▸ **WORK TO COMPLETE**
Starting at the line that has "How do I perform: Open" and ending after the line that has "Action: (294, 503)", rewrite those lines of the records, replacing "top bar" with "title bar" and changing nothing else.

▸ **MATERIAL FOR THIS EXERCISE**

(begin)

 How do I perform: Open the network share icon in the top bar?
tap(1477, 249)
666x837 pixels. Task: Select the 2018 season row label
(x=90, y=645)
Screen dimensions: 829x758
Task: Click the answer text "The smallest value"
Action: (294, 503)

(end)
(begin)

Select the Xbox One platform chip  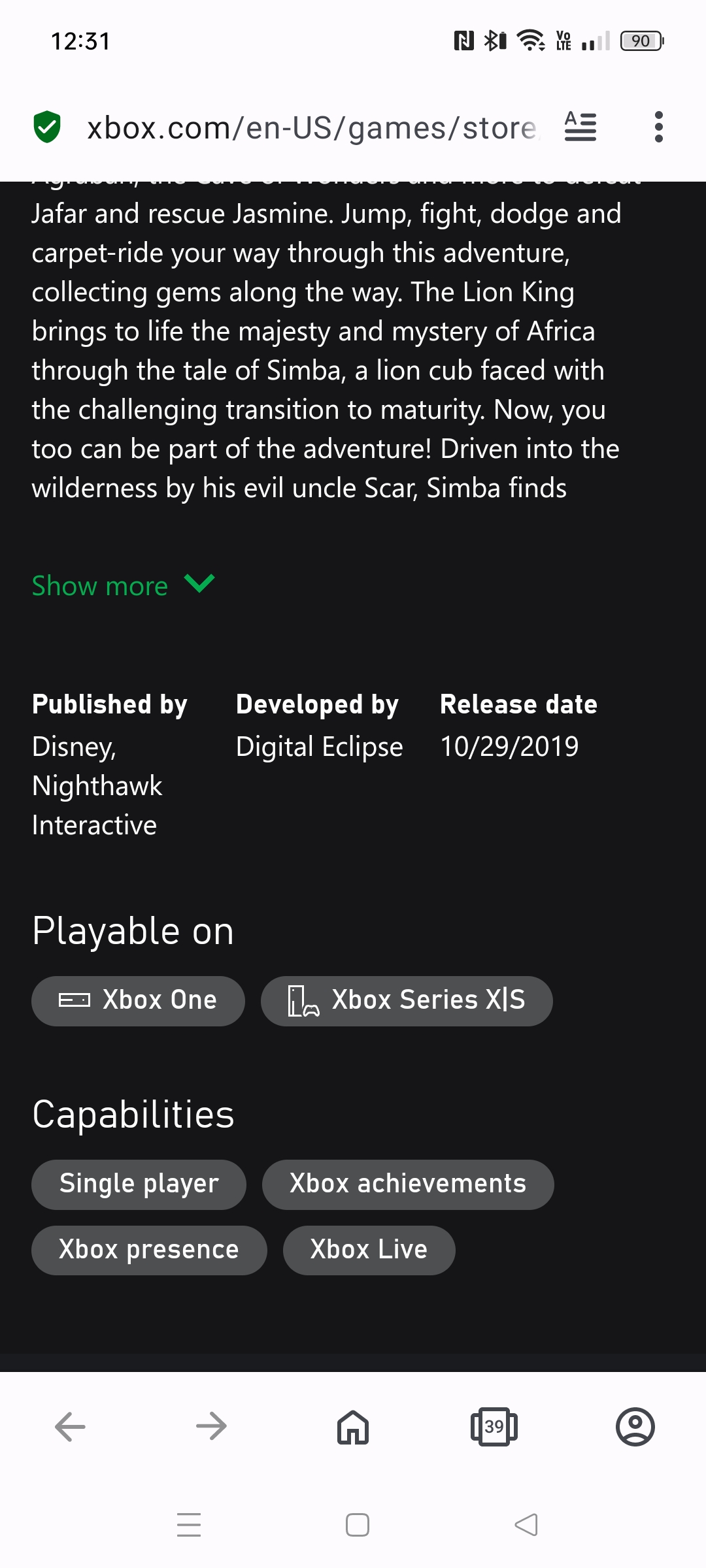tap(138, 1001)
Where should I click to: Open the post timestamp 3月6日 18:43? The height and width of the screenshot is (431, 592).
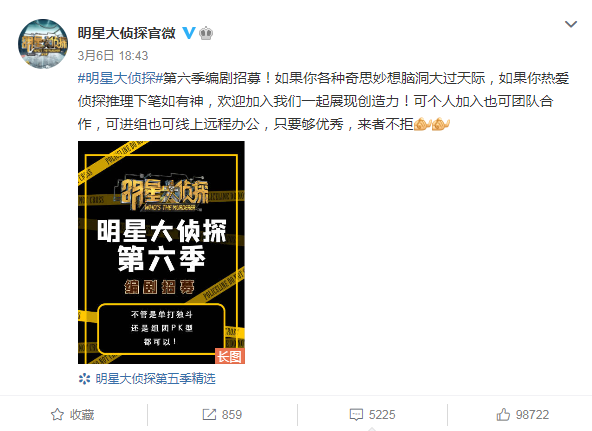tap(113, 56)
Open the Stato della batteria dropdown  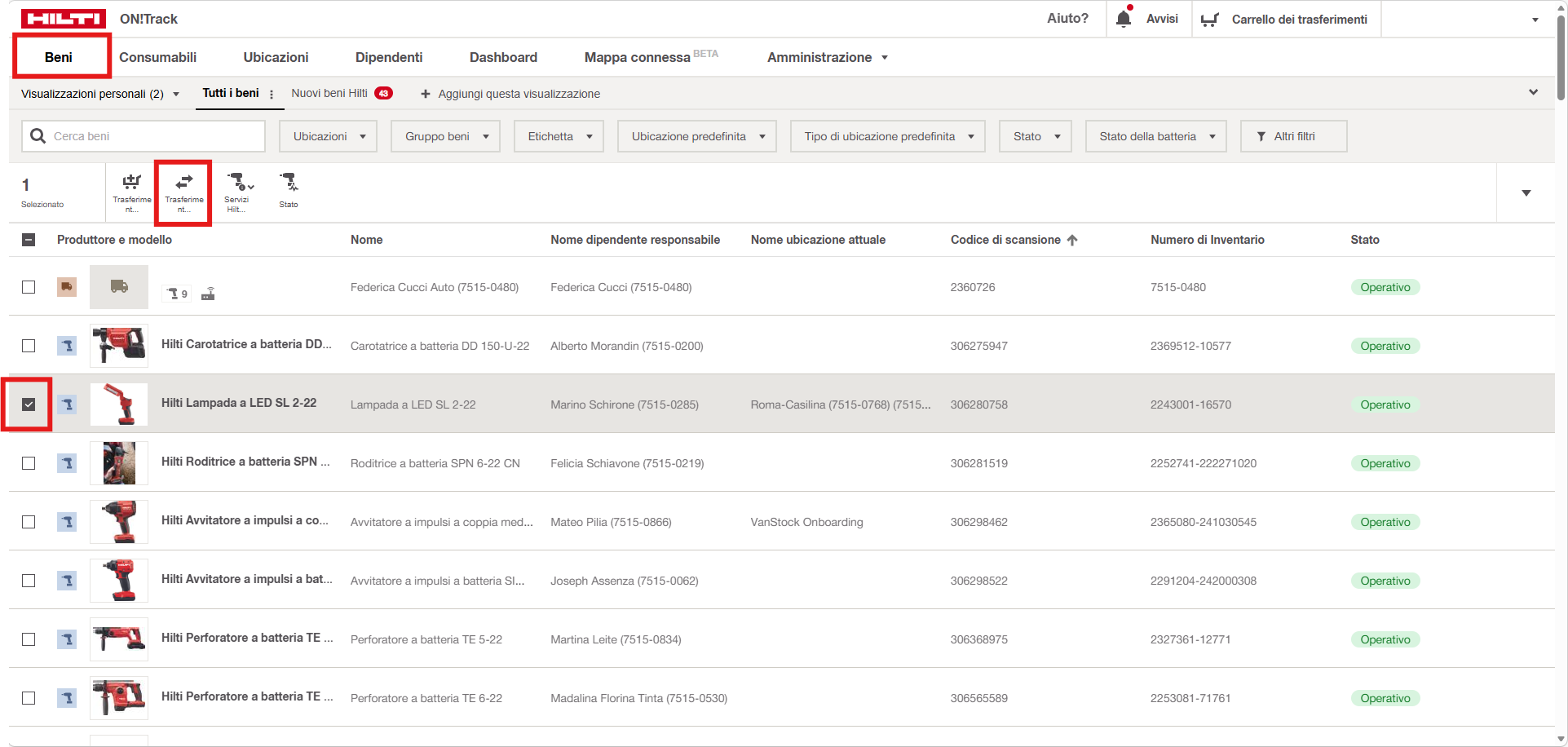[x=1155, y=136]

(end)

▸ **REPLY**
 How do I perform: Open the network share icon in the title bar?
tap(1477, 249)
666x837 pixels. Task: Select the 2018 season row label
(x=90, y=645)
Screen dimensions: 829x758
Task: Click the answer text "The smallest value"
Action: (294, 503)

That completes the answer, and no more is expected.